Wenige Tage nach dem vermutlichen Suizid des wegen Sexualverbrechen angeklagten US-Multimillionärs Jeffrey Epstein hat die US-Bundespolizei (FBI) laut Medienberichten auf dessen Privatinsel in der Karibik nach Beweisen gesucht. Der Sender NBC berichtete unter Berufung auf Sicherheitskreise, Polizisten hätten das luxuriöse Eigenheim Epsteins auf der Jungferninsel Little St. James durchsucht. Die Justiz zog unterdessen erste Konsequenzen.

Die britische Boulevardzeitung „Daily Mail“ veröffentlichte Foto- und Videoaufnahmen, auf denen FBI-Beamte auf der 1990 von Epstein gekauften Insel zu sehen waren. Das FBI bestätigte die Aktion zunächst nicht. Das FBI ermittelt derzeit auch zu Epsteins Todesumständen.

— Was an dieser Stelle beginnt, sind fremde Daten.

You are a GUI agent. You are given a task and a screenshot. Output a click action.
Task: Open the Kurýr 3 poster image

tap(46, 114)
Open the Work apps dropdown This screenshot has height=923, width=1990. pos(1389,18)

US-Justizminister William Barr sprach von „ernsthaften Unregelmäßigkeiten“ bei der Überwachung Epsteins und forderte eine „gründliche Untersuchung“ der Todesumstände.

Er und sein ganzes Ministerium seien „entsetzt“ und „wirklich wütend“ gewesen, als sie von den Versäumnissen des Metropolitan Correctional Center im New Yorker Stadtteil Manhattan erfahren hätten, sagte Barr am Montag vor Journalisten.

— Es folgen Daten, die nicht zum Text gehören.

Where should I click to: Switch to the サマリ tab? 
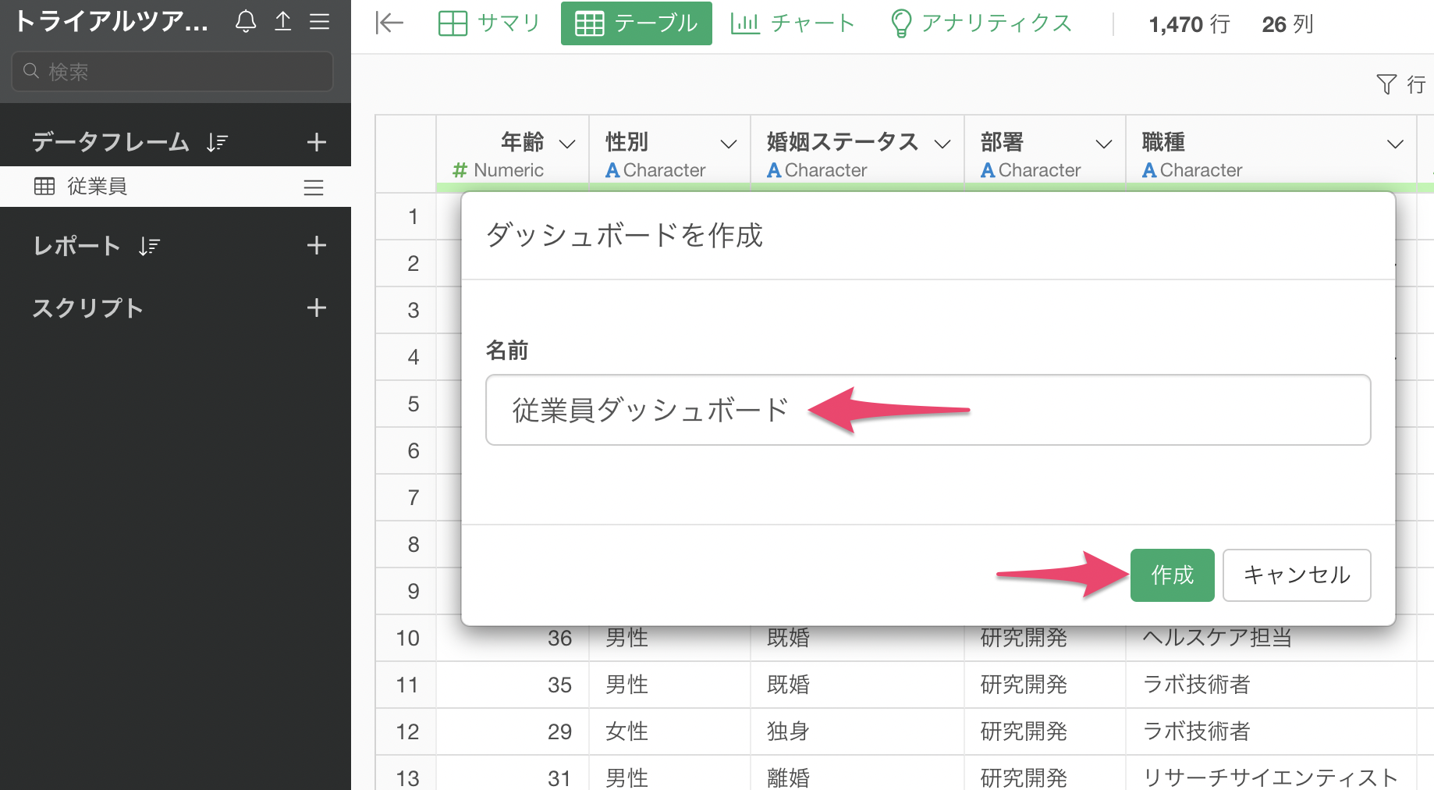[490, 23]
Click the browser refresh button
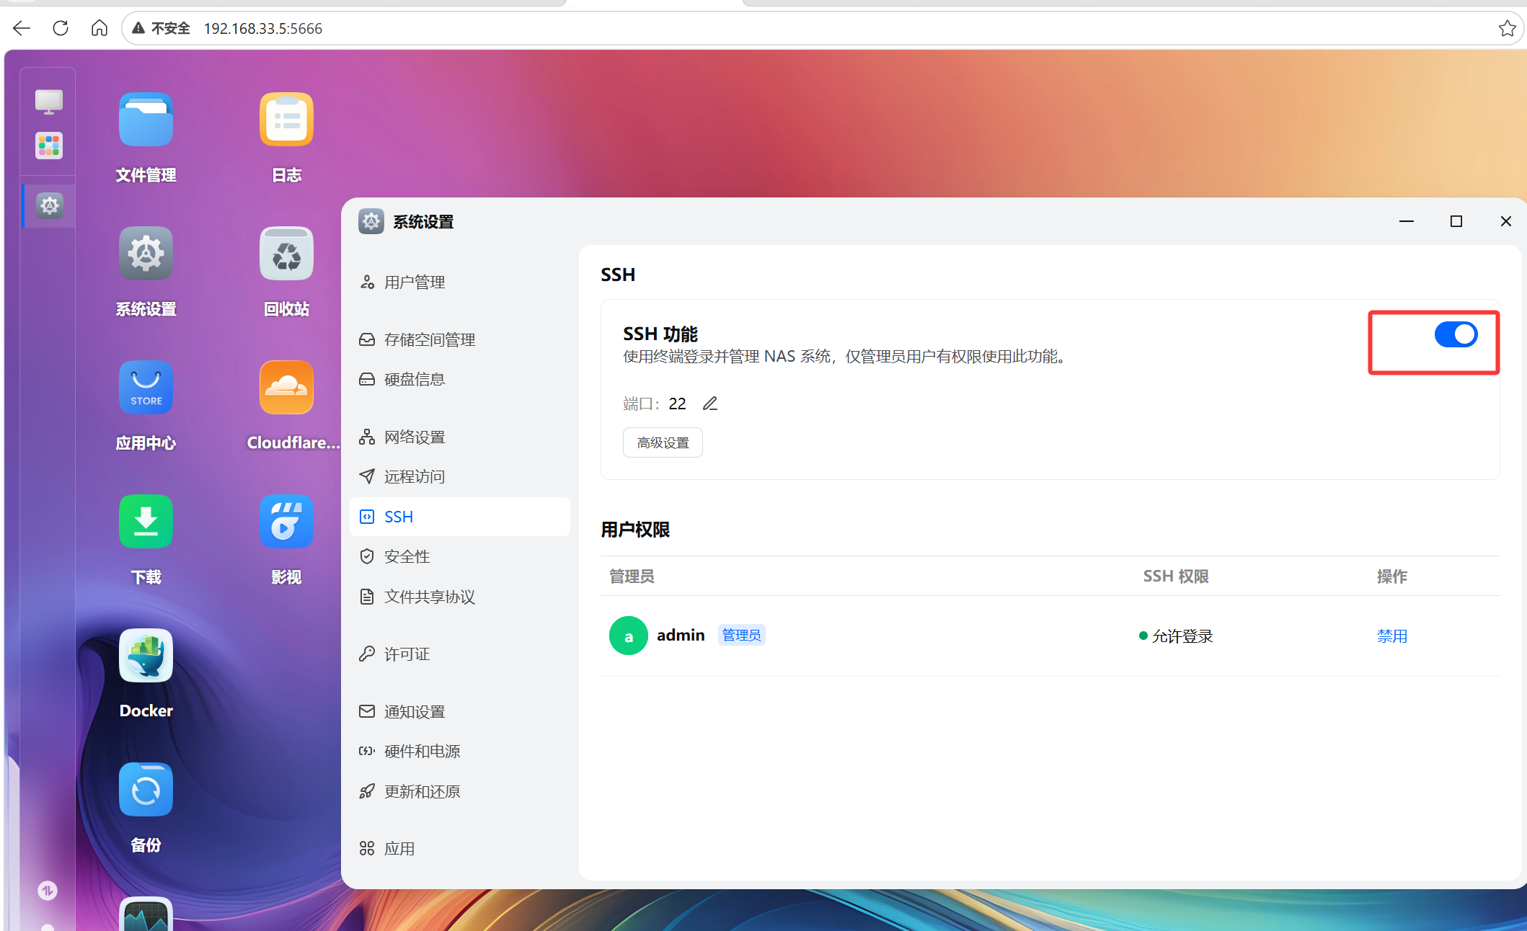The image size is (1527, 931). click(61, 28)
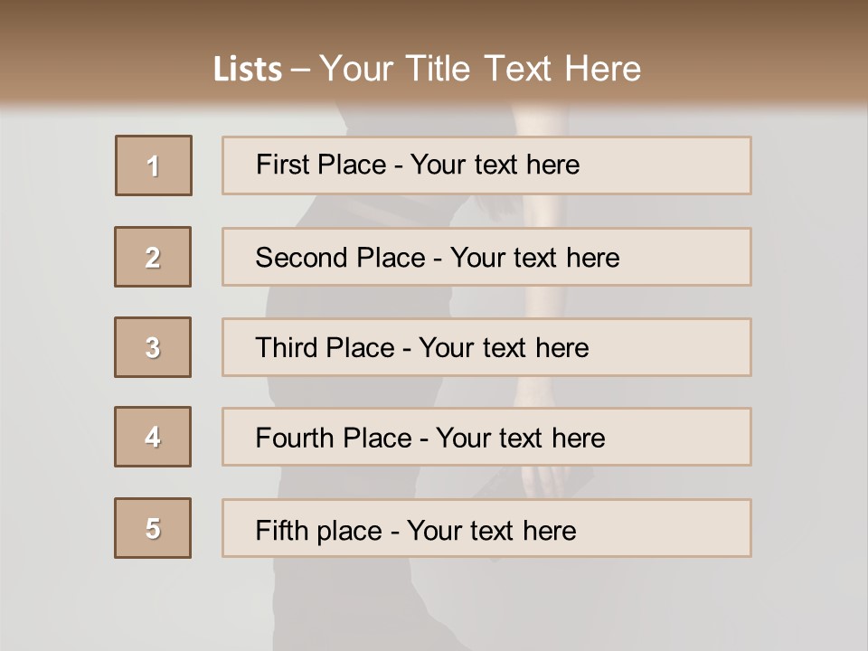Click the box labeled 3
The height and width of the screenshot is (651, 868).
[x=153, y=347]
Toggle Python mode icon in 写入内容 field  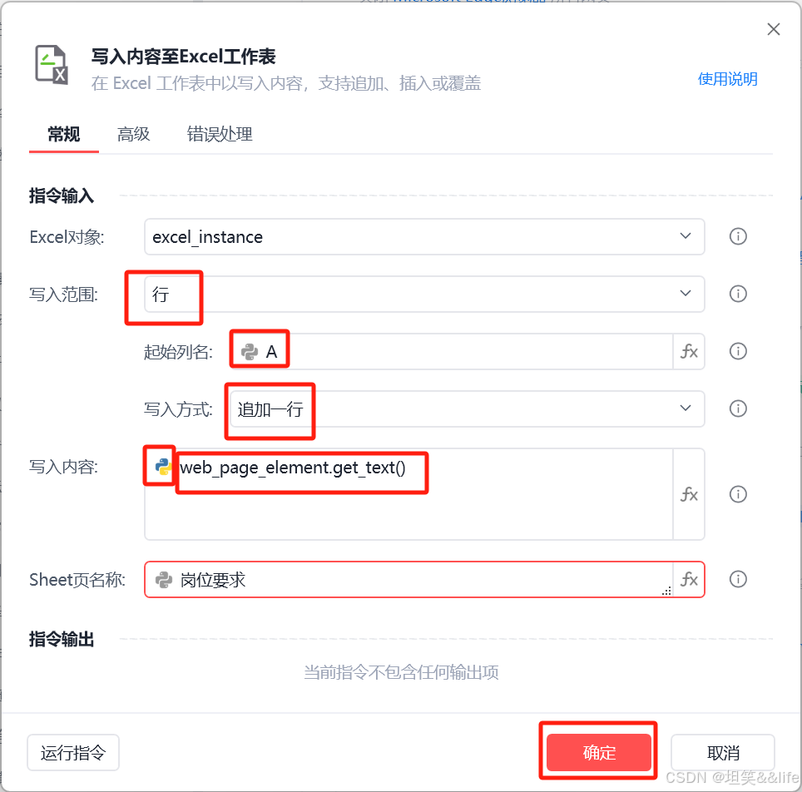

Plakat von Jeffrey Epstein
APA/AFP/Stephanie Keith
Epstein auf einem Plakat

Das führte am Dienstag auch zu ersten Konsequenzen: Das Justizministerium versetzte den Direktor der Haftanstalt während der laufenden Untersuchungen. Zudem wurden die beiden Wachen, die mit der Aufsicht Epsteins in dessen Todesnacht betraut waren, beurlaubt, teilte eine Sprecherin des Ministeriums am Dienstag mit.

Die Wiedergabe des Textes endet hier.